**** RECORD SET

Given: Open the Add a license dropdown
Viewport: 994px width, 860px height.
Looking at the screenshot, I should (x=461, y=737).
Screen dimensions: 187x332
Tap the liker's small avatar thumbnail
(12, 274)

********
**** RECORD SET

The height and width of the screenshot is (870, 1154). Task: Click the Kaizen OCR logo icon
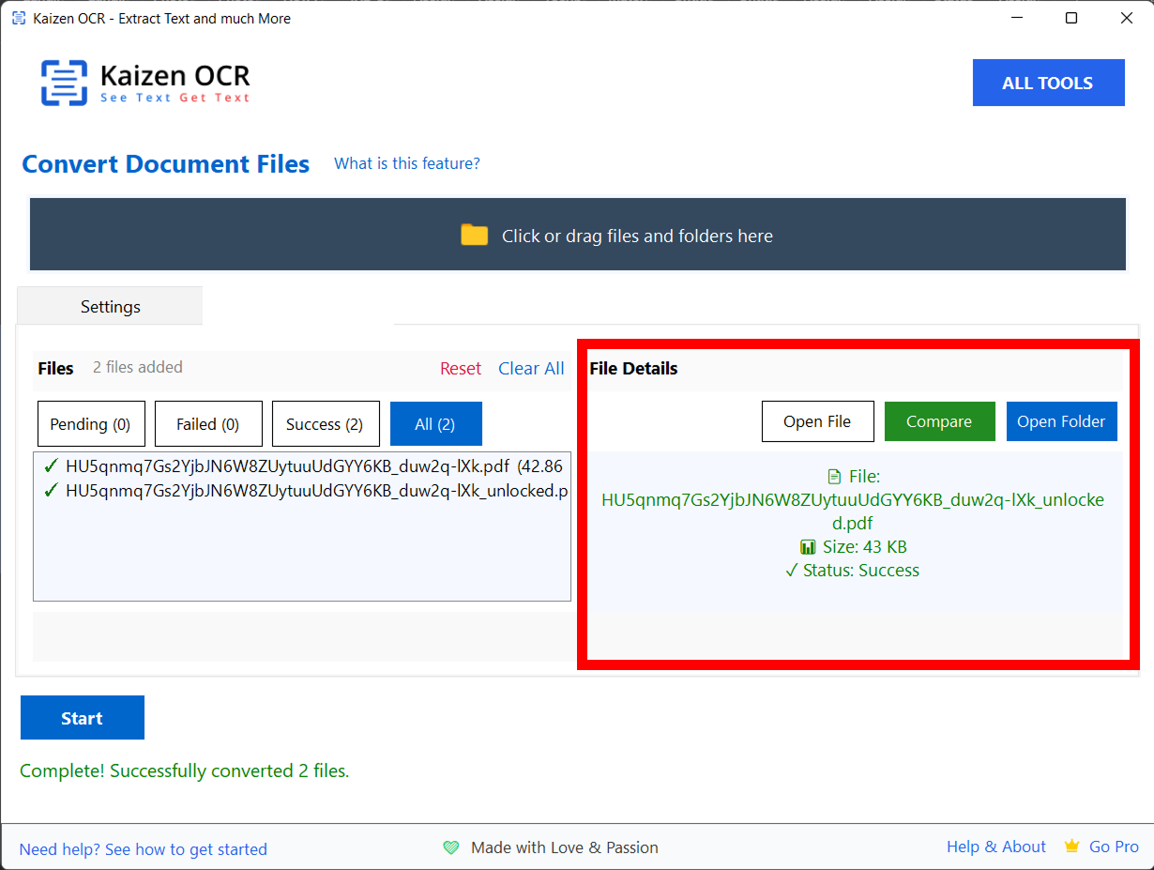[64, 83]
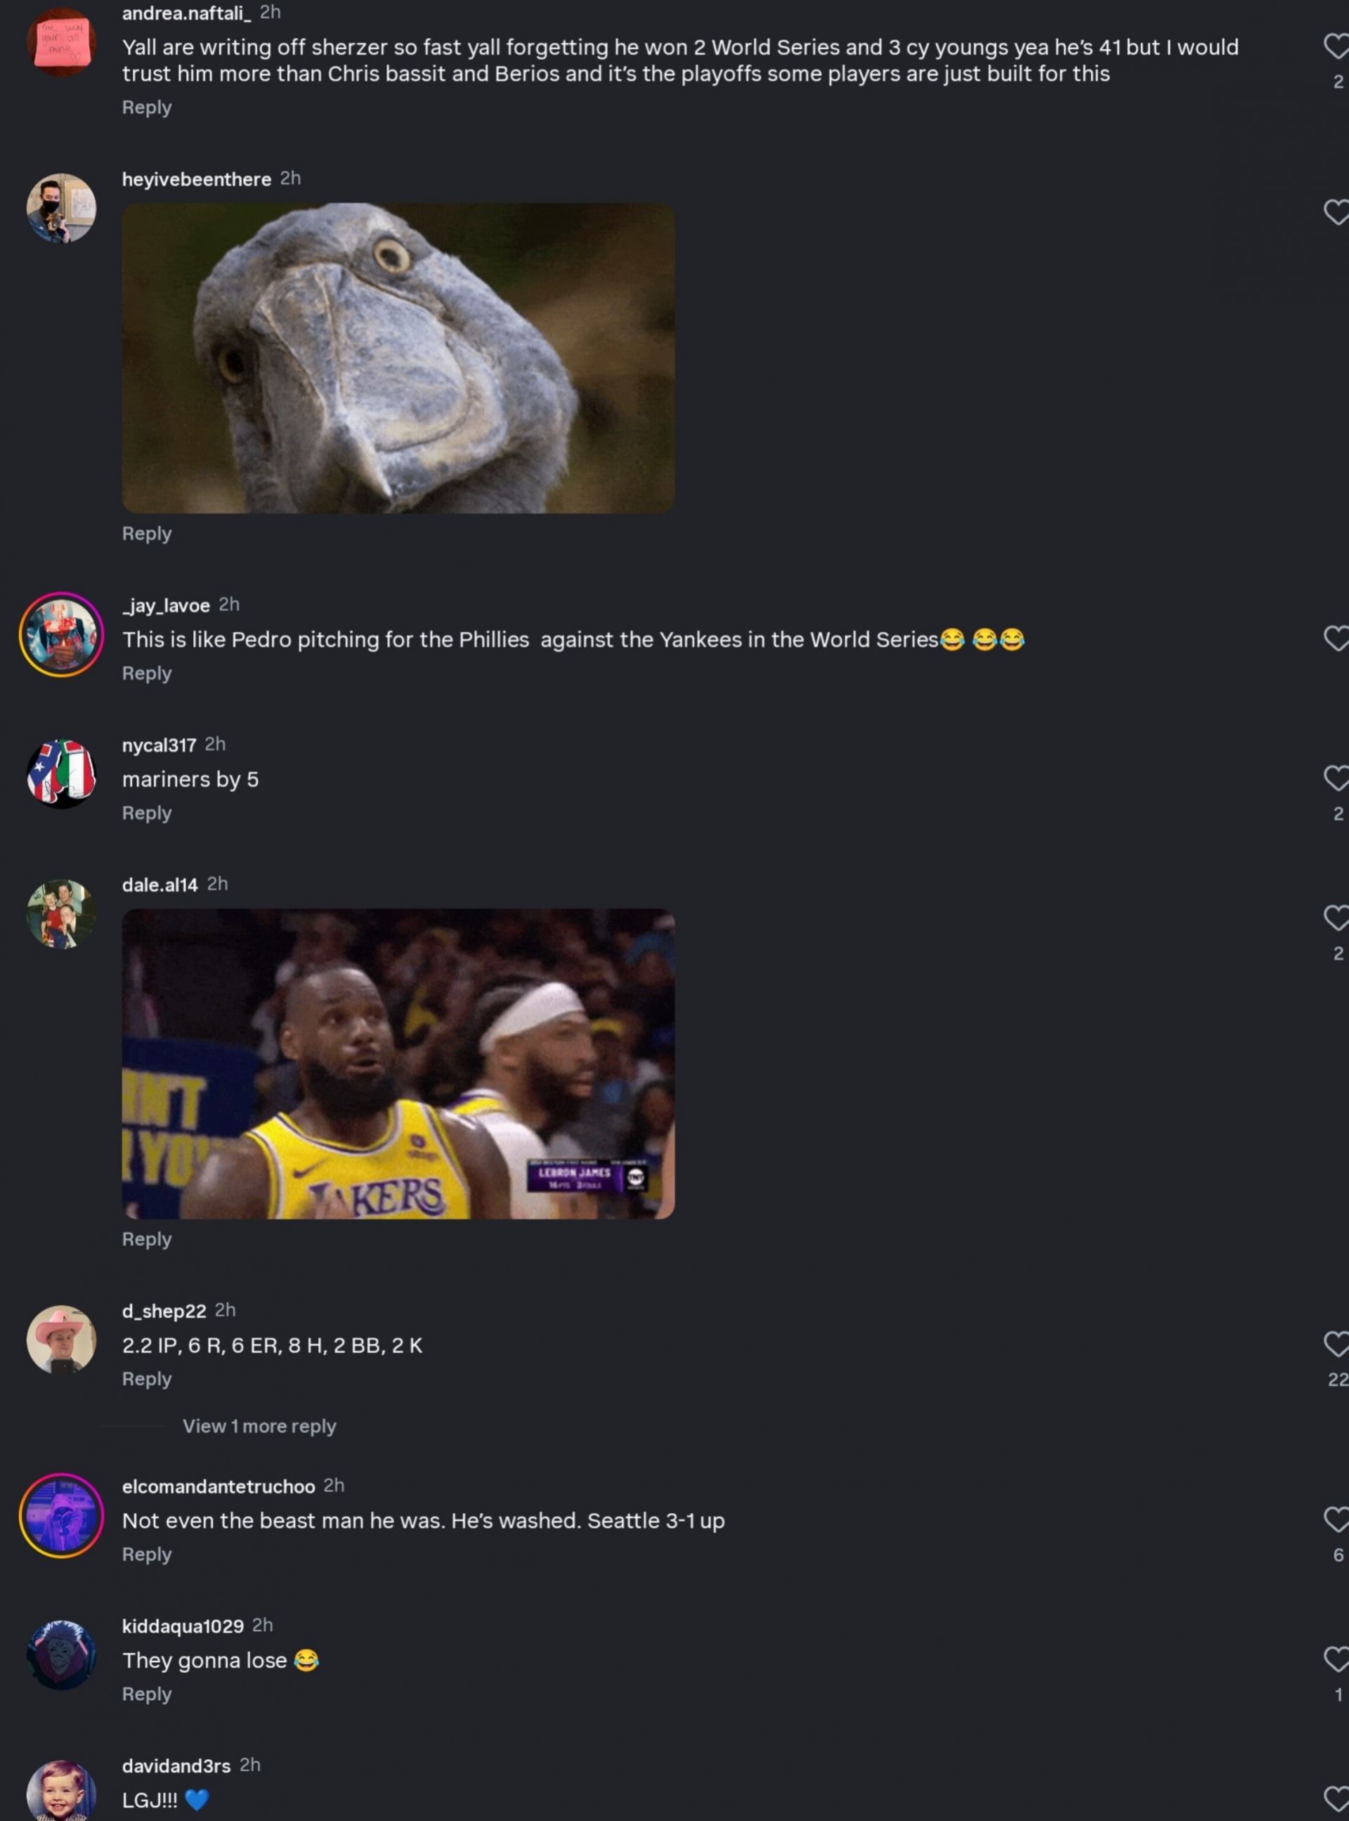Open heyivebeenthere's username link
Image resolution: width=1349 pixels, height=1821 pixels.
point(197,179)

********
**** RECORD SET

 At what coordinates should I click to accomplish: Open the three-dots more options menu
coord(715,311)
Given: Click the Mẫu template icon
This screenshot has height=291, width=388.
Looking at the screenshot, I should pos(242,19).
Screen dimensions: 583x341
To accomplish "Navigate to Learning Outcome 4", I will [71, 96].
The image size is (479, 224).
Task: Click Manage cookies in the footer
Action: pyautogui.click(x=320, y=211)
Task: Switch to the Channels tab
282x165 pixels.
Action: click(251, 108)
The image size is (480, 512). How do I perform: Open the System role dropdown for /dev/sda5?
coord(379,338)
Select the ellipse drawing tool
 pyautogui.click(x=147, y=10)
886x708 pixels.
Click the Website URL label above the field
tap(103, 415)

********

## ASSIGNMENT
Transcribe, exactly and without additions, the lines of the records above, beginning with the line that contains "Given: Click the Mẫu template icon" and ending with the line that contains "Task: Switch to the Channels tab", both included.

## RESPONSE BOX
Given: Click the Mẫu template icon
This screenshot has height=291, width=388.
Looking at the screenshot, I should pos(242,19).
Screen dimensions: 583x341
To accomplish "Navigate to Learning Outcome 4", I will [71, 96].
The image size is (479, 224).
Task: Click Manage cookies in the footer
Action: pyautogui.click(x=320, y=211)
Task: Switch to the Channels tab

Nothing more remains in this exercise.